> **Your assignment**
The required output is every entry, printed exactly as written.

> **Task input**
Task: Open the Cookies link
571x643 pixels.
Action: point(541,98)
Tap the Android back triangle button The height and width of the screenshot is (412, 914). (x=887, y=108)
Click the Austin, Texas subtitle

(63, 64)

> **Response to the task**
Task: Open the Cookies link
571x643 pixels.
Action: point(541,98)
Tap the Android back triangle button The height and width of the screenshot is (412, 914). (x=887, y=108)
Click the Austin, Texas subtitle

(63, 64)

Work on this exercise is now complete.